When my husband and I were still dating he briefly brought up his own threesome fantasy and I handled it very poorly. I won't try to recount every detail right away, but several things he said occasionally return to me. One of them was that he expressed disappointment in my aversion to his fantasy (extreme rejection of the idea that I, hypothetically, could ever do something like that) because he thought I was such a loving person. Imagining the idea actually put me in touch with the murderous side of my humanity, I am sorry to say. I could see what he was saying about how he expected me to react, but it turns out I am not a loving person when it comes to sharing sex with more than one person.

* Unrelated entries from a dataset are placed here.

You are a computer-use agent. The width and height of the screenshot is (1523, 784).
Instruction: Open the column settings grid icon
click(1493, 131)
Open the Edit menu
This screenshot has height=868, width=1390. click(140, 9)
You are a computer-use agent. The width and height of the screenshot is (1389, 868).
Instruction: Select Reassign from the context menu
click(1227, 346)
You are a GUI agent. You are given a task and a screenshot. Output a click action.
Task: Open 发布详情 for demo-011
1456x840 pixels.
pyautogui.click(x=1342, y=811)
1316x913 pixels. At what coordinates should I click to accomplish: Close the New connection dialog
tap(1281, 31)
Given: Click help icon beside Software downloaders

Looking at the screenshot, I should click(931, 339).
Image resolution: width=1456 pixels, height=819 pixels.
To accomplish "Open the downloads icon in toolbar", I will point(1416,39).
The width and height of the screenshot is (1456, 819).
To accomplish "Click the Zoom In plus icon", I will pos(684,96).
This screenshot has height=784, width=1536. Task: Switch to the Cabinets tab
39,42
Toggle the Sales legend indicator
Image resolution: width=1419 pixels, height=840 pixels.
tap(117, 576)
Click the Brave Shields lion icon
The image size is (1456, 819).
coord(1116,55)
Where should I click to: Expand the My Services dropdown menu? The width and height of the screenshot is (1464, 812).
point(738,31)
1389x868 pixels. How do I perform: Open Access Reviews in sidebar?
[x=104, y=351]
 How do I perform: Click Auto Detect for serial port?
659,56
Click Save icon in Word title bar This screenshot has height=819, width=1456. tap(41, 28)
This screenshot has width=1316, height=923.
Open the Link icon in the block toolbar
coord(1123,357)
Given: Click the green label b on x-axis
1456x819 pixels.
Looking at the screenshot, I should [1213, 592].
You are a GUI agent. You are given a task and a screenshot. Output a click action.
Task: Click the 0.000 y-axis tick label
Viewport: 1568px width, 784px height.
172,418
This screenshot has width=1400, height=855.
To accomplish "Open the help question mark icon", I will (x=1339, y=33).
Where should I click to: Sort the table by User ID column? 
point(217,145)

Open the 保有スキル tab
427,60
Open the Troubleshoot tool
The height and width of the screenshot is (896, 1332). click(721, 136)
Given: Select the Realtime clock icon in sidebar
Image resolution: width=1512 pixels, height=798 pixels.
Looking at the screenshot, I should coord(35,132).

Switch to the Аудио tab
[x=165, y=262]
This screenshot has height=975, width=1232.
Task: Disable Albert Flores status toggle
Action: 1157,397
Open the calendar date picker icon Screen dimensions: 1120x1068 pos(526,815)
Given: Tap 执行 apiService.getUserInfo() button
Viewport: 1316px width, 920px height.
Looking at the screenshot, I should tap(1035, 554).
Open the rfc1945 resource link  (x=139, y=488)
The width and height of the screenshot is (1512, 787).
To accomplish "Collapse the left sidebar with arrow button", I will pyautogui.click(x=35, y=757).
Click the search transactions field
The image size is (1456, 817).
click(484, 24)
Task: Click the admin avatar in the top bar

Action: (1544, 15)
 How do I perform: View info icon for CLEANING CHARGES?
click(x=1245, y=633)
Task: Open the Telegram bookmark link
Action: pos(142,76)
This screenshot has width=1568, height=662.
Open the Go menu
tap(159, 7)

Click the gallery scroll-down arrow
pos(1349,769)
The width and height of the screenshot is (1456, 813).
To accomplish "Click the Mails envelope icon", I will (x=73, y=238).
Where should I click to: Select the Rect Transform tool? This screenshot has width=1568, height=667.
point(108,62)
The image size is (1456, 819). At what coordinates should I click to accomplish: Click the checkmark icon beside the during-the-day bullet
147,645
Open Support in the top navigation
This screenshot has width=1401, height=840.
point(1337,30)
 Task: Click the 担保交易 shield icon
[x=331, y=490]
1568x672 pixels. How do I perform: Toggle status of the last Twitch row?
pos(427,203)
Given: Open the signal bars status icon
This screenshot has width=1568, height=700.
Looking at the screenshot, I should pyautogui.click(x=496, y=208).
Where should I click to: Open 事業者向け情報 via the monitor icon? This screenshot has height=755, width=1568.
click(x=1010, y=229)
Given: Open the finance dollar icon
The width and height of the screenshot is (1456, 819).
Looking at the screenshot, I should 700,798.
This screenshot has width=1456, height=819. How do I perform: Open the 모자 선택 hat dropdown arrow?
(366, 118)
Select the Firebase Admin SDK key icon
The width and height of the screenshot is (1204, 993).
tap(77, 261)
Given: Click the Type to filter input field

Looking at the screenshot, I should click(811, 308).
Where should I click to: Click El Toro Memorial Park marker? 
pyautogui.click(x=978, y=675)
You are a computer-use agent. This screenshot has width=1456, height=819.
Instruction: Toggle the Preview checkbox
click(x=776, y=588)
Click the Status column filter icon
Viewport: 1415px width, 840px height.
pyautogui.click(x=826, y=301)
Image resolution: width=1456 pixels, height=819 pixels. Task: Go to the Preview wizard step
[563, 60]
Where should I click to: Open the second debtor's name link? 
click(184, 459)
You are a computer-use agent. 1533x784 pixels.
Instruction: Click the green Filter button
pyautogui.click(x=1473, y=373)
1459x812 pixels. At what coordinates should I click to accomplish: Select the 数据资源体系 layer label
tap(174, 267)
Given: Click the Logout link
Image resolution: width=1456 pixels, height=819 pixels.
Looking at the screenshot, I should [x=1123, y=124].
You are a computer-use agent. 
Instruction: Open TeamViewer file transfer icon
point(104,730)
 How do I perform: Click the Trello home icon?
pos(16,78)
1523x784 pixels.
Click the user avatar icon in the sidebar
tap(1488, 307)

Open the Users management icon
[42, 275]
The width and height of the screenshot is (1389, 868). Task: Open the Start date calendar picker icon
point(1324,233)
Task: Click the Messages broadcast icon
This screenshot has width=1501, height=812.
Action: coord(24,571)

He couldn't handle how much the conversation devastated me, and I have struggled off and on with this topic ever since.
Now that we are married he is very good about reassuring me, complimenting me, and offering me evidence of his loyalty and love. He maintains that he never wants to speak of threesomes again and we have had various conversations about cheating and other issues, none of which cause me any further grief or reason to worry. It is not, of course, a perfect relationship, but I would still say we are very happy currently.
So it is completely on my own that I persist in trying to understand this topic and my own aversion to it. I was proud of myself for reading about fictious encounters (such as those in ToMU) without any qualms and coming to terms with the fact that other people may participate in this kind of sexual behavior without any ill effects. I had no negative reactions to the party scene with Temmin, Allis, and Issak out in the garden. I was not alarmed at Neya, Nerr, and Temmin in the Temple. Then I read a post from another reader, and all of a sudden encountering the idea of a threesome is once again disturbing and physically painful to me (I get rare chest pains and tightening from strong emotion). There is no reason for the mere idea to be threatening to me, and I have come to the conclusion that having a threesome is NOT wrong, it can only be wrong for individuals (like me). I have only talked about it with a few people abstractly. The one couple I sought perspective from was very interesting. The husband offered the view that it was a largely cultural phenomenon, while the wife was even more hostile to the idea than I was. i felt better about myself, but no more understanding of my reactions, since by that point I was well on my journey of attempted desensitization. I must admit I am much less reactive than when i began this journey, but I find myself often perplexed and tormented when nonsensical nightmares somehow revolving around this topic effect my moods and composure, much less my trust in my mate and all men.
I long to have a balanced, realistic, and calm perspective of most things, but especially this. Why am I so unbalanced, irrational, and depressing when it comes to this of all things!? I do NOT want a harmless idea or reference to disrupt my life!